Locked in the attic?! I hate that sort of plot device!!! I'll never understand why people enjoyed the book "Whitney, My Love." The hero rapes the heroine... and yet she falls in love with him? It makes my skin crawl!

Kidnapping, rape and abuse are not enjoyable in any form!


----------



## Casper Parks (May 1, 2011)

Not every song on a CD is going to be a hit. Keeping that in mind, some books by same author are better than others.


----------



## Tom_HC99 (May 6, 2011)

ellenoc said:


> This is happening for me right now with Nevada Barr. I've loved her mysteries featuring park ranger Anna Pigeon, but through the last few books it's as if she feels a need for each one to be darker and more gruesome than the last. The descriptions I read of her most recent kept me from even trying it.
> 
> I'm another one Elizabeth George lost in the last few books. I skipped the one where she went off the rails and have read everything since from the library. I'm not sure I'll even do that again.
> 
> ...


I feel the same way. I've been reading Elizabeth George for awhile and her latest ones really turned me off.


----------



## Todd Young (May 2, 2011)

I think Ruth Rendell is getting a little off her game. She is (has been) such an incredibly good writer, but with the past few books, I've felt she's starting to decline.


----------



## Ty Johnston (Jun 19, 2009)

This happened with Koontz for me about 20 years ago. Just about the time he was really becoming popular, I started to lose interest in his writing. Everything was the same ... the characters, the plots, even the wording in some instances. After staying away from him for decades, I gave him another shot last year and just wasn't impressed. Everything was just so generic.


----------



## Nancy Fulda (Apr 24, 2011)

I had a hard time with Lois McMaster Bujold's _Sharing Knife_ series. I adored the Vorkosigan novels and the Chalion books, but I didn't make it past the second Sharing Knife book. I think that's a case of the author's interests veering away from mine, though, and not a drop in quality, per se.


----------



## Joseph.Garraty (May 20, 2011)

Ty Johnston said:


> This happened with Koontz for me about 20 years ago.

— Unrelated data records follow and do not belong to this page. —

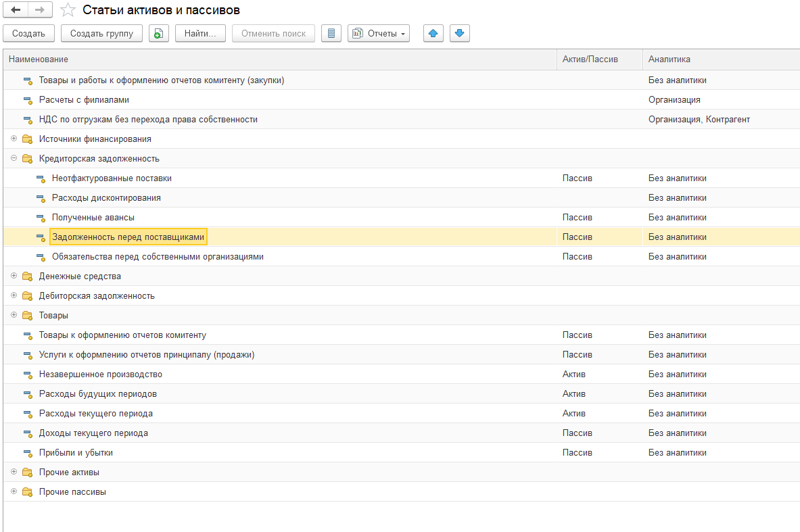Screen dimensions: 800x532
Task: Collapse the Кредиторская задолженность group
Action: 14,158
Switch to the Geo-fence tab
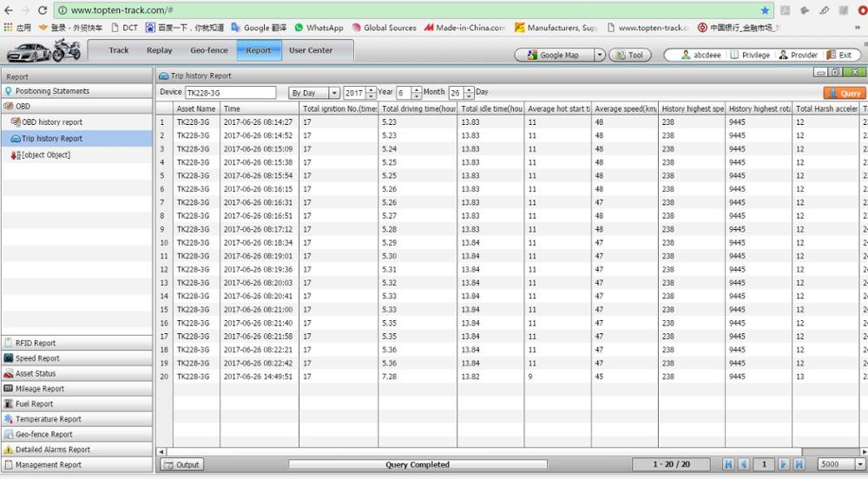Image resolution: width=868 pixels, height=479 pixels. click(x=208, y=49)
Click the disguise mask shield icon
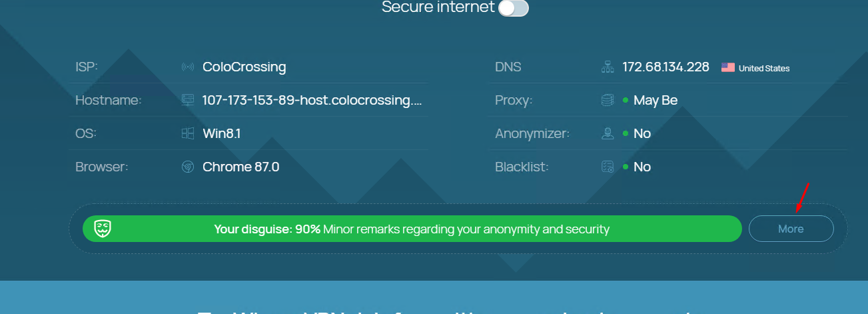 click(x=102, y=229)
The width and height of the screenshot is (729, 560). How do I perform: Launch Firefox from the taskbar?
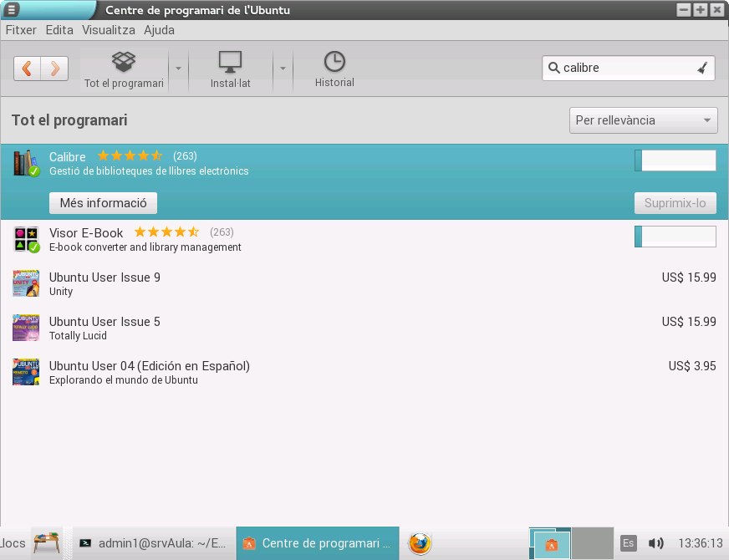point(420,543)
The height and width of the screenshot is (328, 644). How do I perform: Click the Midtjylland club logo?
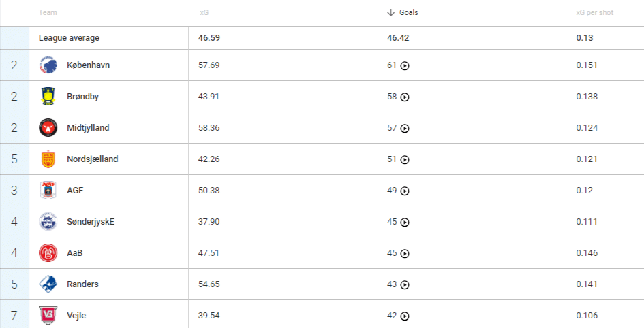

I had the same experience. I really enjoyed some of his earlier books, but then it started to feel like he was phoning it in.

Brandon Sanderson started incredibly strong with Elantris, which I thought was just incredible, but every subsequent book of his has been worse. The last one I was able to read was Warbreaker, which read like a bad RPG, right down to the experience points needed to move up a level.


----------



## Jon Olson (Dec 10, 2010)

This happened to me with Jonathan Kellerman, and with Master and Commander. Maybe I'm just not cutout for series.


----------



## patrickt (Aug 28, 2010)

I don't know if they stray from what they do best but they start producing books I don't want to read. I read mysteries and one author I rather enjoyed introduced the niece of the protagonist. She was a lesbian FBI agent. Okay, in one book, mildly interesting. After the second book with her peculiar problems I picked up the third book, saw here there, and left the author.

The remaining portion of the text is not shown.